I try and do that. With the first book Dark Winter the original manuscript, I told David there were bits in it I didn’t like. I felt really nervous about saying this because by then he’d got an agent and it was a big deal. So he asked me what I didn’t like and I told him about the parts I thought interfered with the flow of the story, but I felt maybe that was just me and I’m a slow reader. He was a bit put out by this, but when it went to edit they came back with very similar comments.
How important is your review of the book to David?
I’m not sure how much, but he does want me to tell him what I think. At first there were books that weren’t published, because it took him a long time to get a publishing deal. So I’ve seen him go through that whole process continually sending work out and trying to get an agent. We didn’t know anyone in the industry or how it worked. It’s something you’ve got to learn from scratch. It’s not often you have to do that as an adult, because you know how the job market usually works, or you know someone who does.
So ignorant of the whole industry, we just kept ploughing on and I kept seeing David getting rejections. Knowing him so well, I could see it wasn’t good. But what I do know is that you have to support the person you’re living with because they’re your family. So you have to build them up a bit and tell them, ‘You’ll be all right, you’ll be all right. I’m sure the next one’ll be okay’. It doesn’t help when the parents and grandparents are all saying ‘What do you think you’re doing?’ A writer’s partner has to be a buffer and fend them off.
This is important because all the reader ever sees is the writer and doesn’t realise how much support goes on behind the scenes.
I think it’s important to be there to support your partner, in good and bad times. When you’re partner’s getting rejections you have to live with that. You go to sleep with that person, or don’t sleep because they’re tossing and turning so much with the worry of things. It’s also new for you because you have to deal with them in that state when neither of you have been there before. So it’s a learning curve for the whole family and you have to take their tantrums on board.

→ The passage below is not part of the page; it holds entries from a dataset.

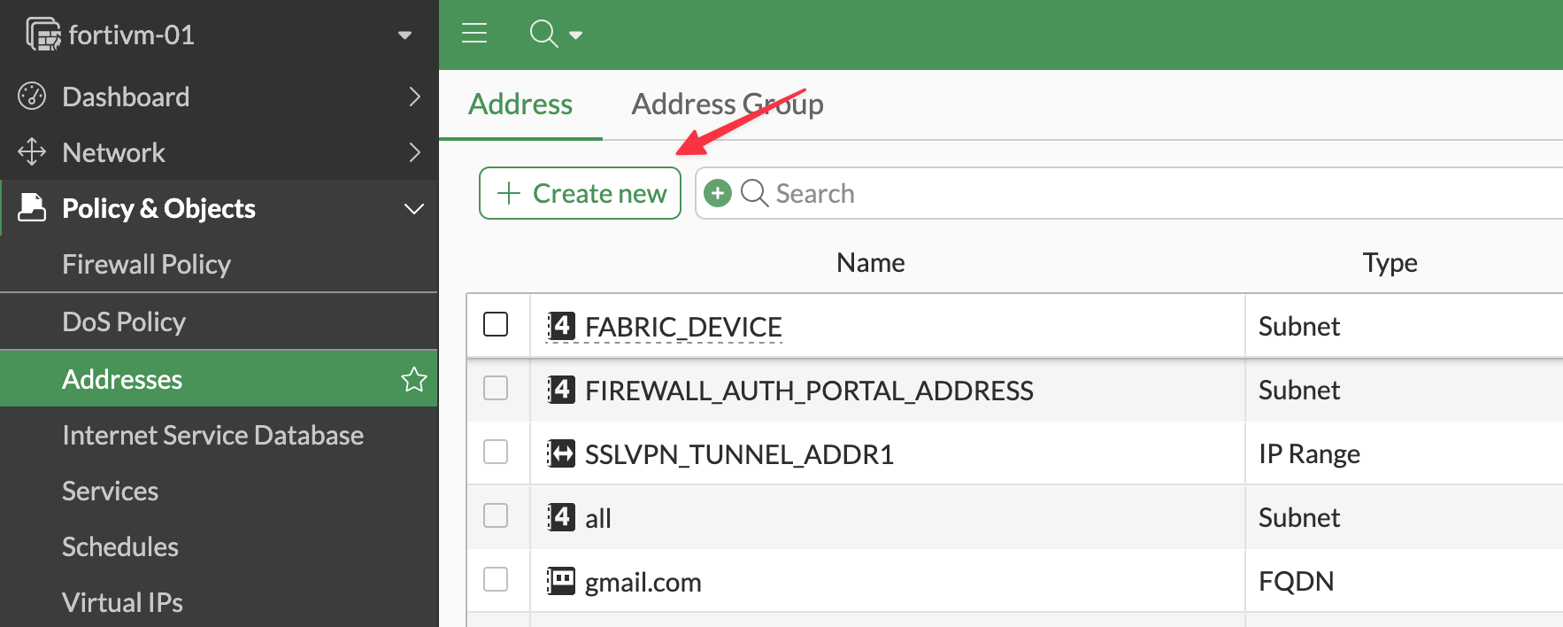The image size is (1563, 627).
Task: Open Firewall Policy in the sidebar
Action: [146, 265]
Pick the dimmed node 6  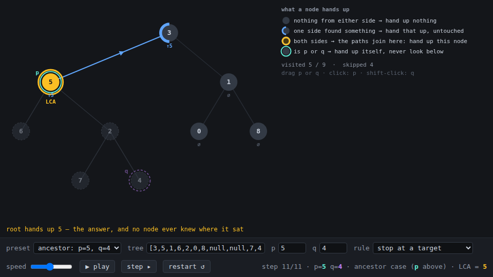[21, 131]
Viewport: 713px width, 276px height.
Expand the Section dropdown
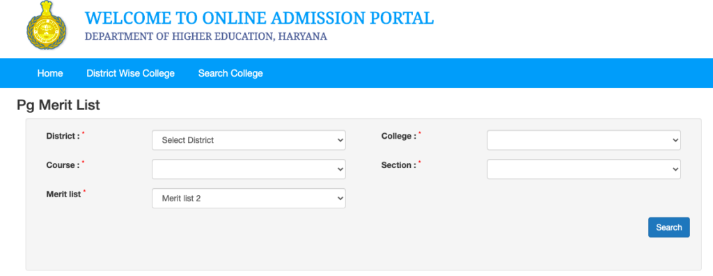pos(584,169)
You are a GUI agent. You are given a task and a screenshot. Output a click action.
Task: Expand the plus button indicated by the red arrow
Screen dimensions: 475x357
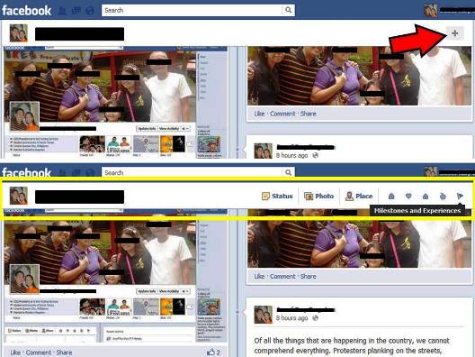coord(454,33)
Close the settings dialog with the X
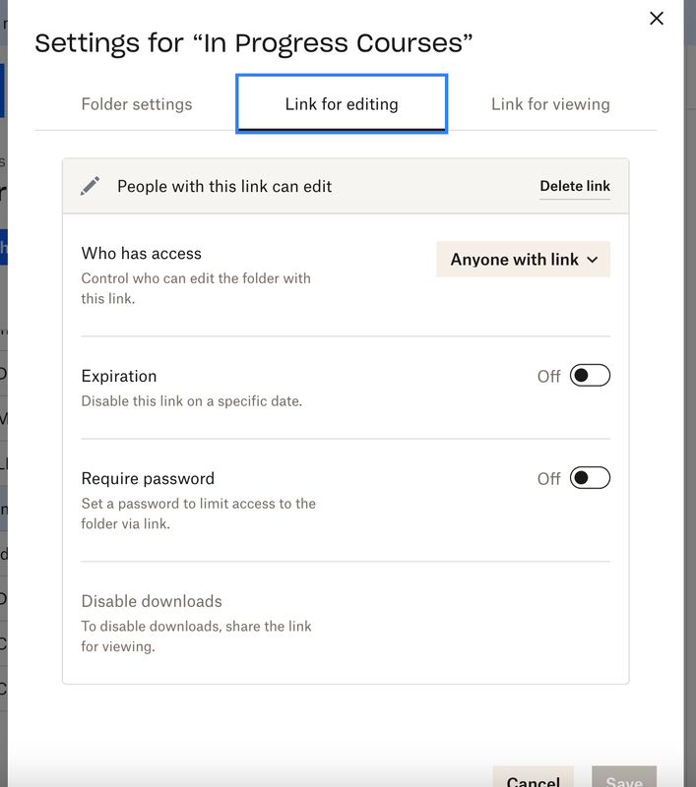 pyautogui.click(x=657, y=19)
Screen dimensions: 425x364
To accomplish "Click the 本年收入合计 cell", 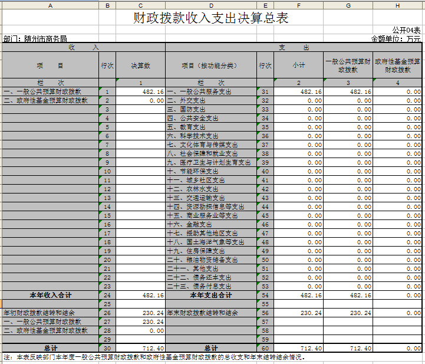I will click(50, 295).
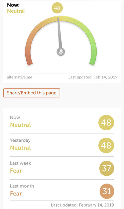Select the Neutral label under Now heading
124x209 pixels.
pos(16,11)
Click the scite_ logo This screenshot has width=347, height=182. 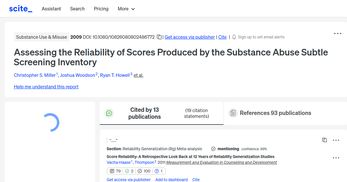pyautogui.click(x=20, y=8)
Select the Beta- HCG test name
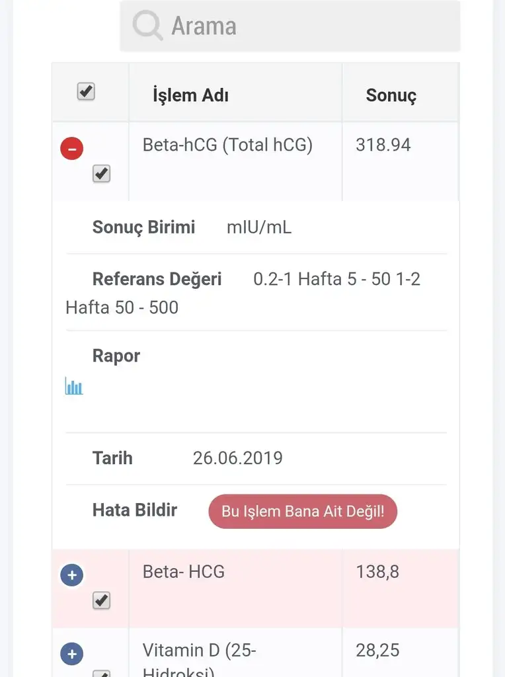Screen dimensions: 505x677 click(x=184, y=572)
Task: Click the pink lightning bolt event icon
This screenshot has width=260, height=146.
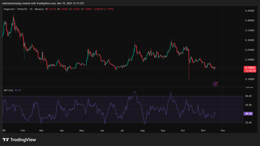Action: 215,84
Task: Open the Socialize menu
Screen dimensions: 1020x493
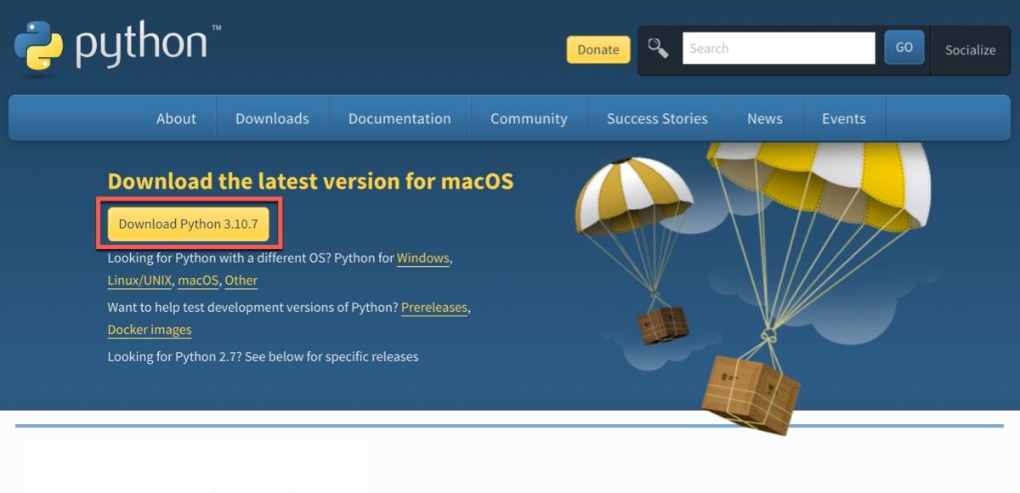Action: (970, 50)
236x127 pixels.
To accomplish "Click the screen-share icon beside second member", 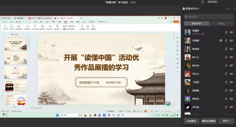I will 220,40.
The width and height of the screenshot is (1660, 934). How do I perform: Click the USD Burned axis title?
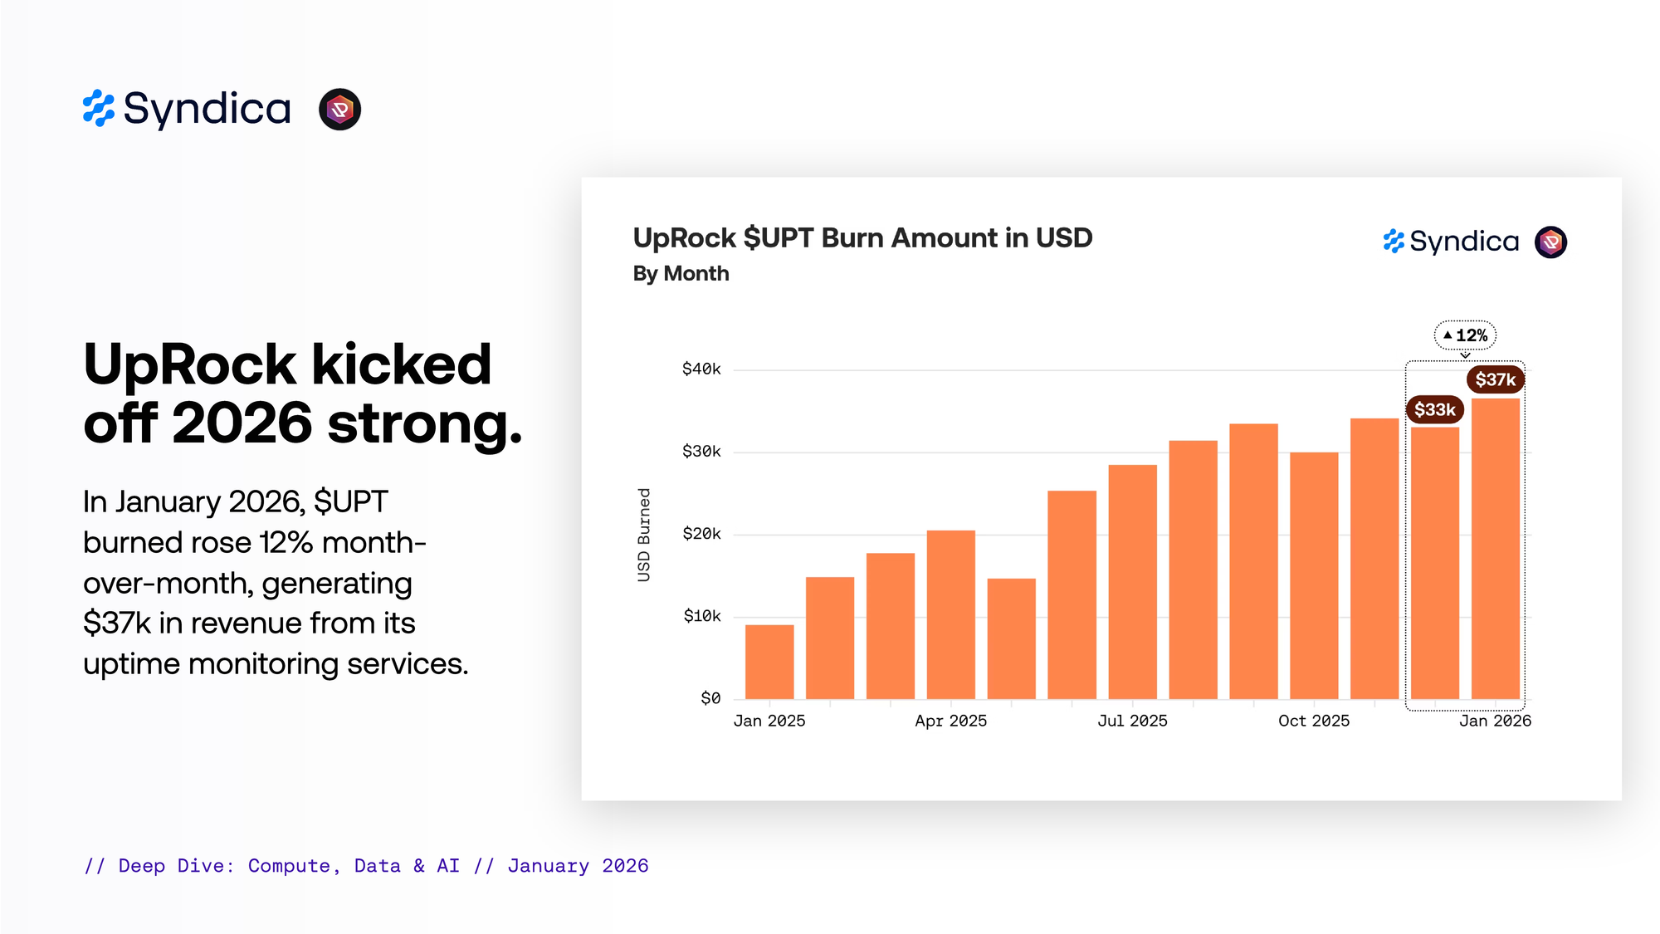pos(644,535)
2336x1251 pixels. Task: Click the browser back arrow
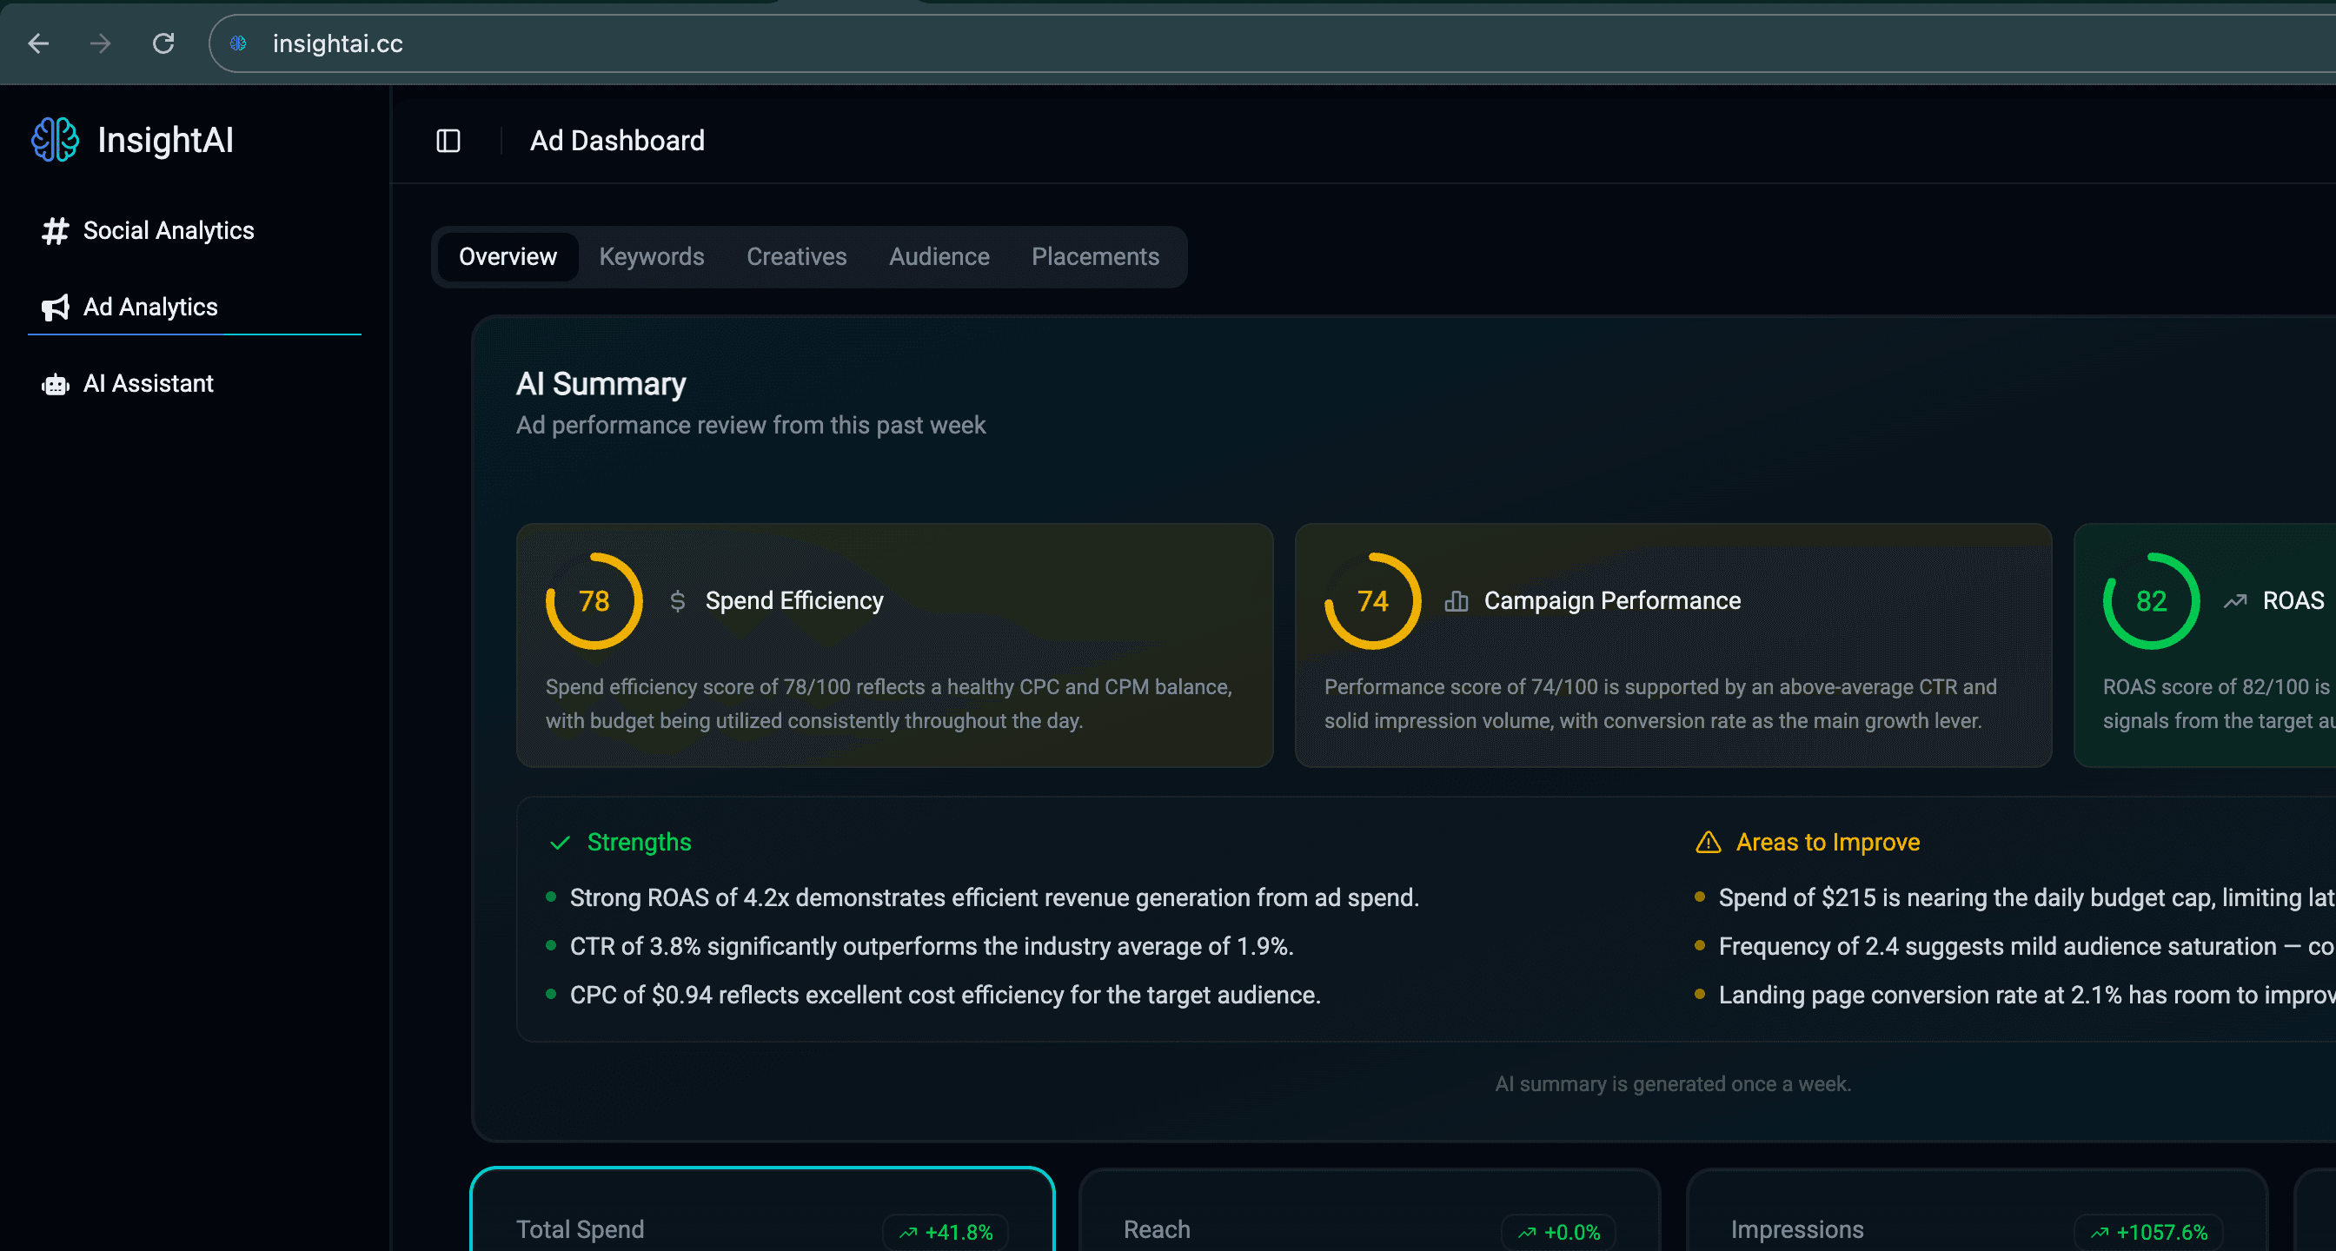38,44
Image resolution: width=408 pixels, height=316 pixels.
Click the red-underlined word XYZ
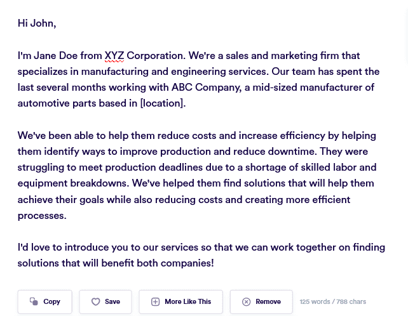click(x=114, y=56)
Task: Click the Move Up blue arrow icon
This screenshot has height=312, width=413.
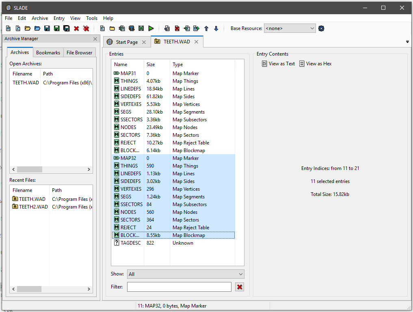Action: tap(206, 28)
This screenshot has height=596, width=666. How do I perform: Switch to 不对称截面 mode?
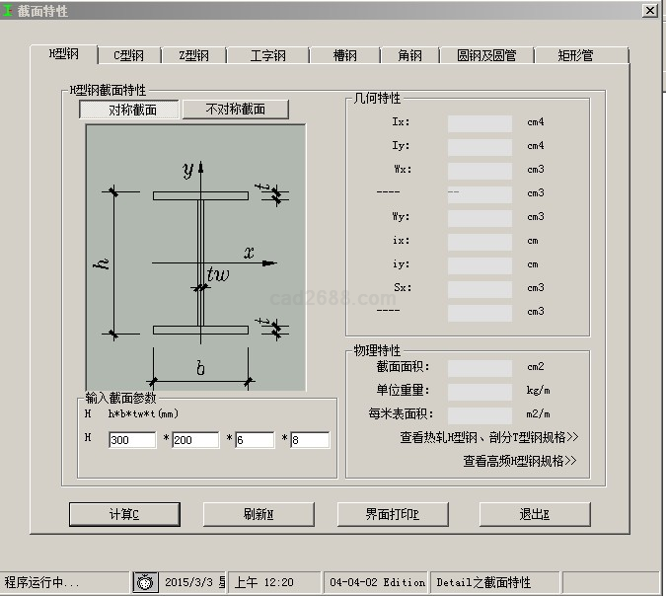(x=236, y=110)
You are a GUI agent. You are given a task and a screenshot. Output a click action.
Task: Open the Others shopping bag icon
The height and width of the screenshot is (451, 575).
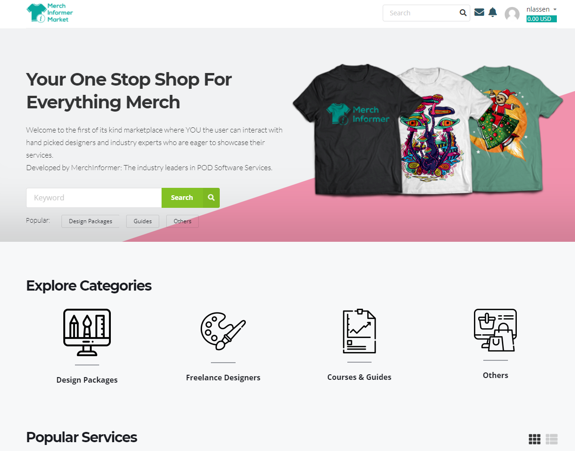pos(495,330)
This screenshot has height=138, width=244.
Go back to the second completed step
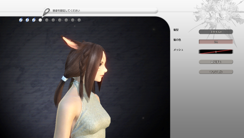(27, 20)
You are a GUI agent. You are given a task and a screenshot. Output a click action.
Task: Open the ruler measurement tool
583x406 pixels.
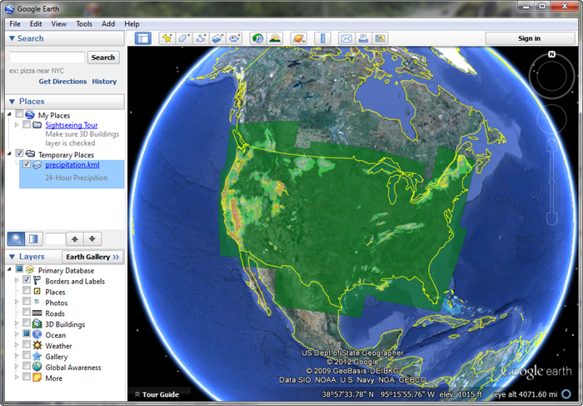click(x=322, y=38)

I have to leave David to it for a bit, because you have to put yourself in their shoes and think ‘What if it was something really important to me, that I’d always wanted to do from childhood and someone says, “No it’s crap”’. I would be devastated and crying. So you have to be there and say ‘Right now what are we going to do? What next’ and you have to help them move on.
You have to let them have their moment, because they’re entitled to have that moment, because if they bottle it all up who knows what will happen. They’ll be standing on top of a building with a shotgun, where the publisher’s offices are. You certainly don’t want that, so you have to help them get it out of their system, within reason, and then encourage them to carry on. Although when they suffer from the rejections, you do suffer along with them, but in a different way.
So if you are living with a writer you have to understand what it is to be a writer or it will make for a very difficult relationship.
Yes, because they live in their head all the time. Sometimes they think they can make real life just like a book. So in their head they’re thinking, ‘This should be happening now’, only it isn’t. But it is happening and we need to deal with it. That’s when I have to remind David that this is real life and we have to get on with it.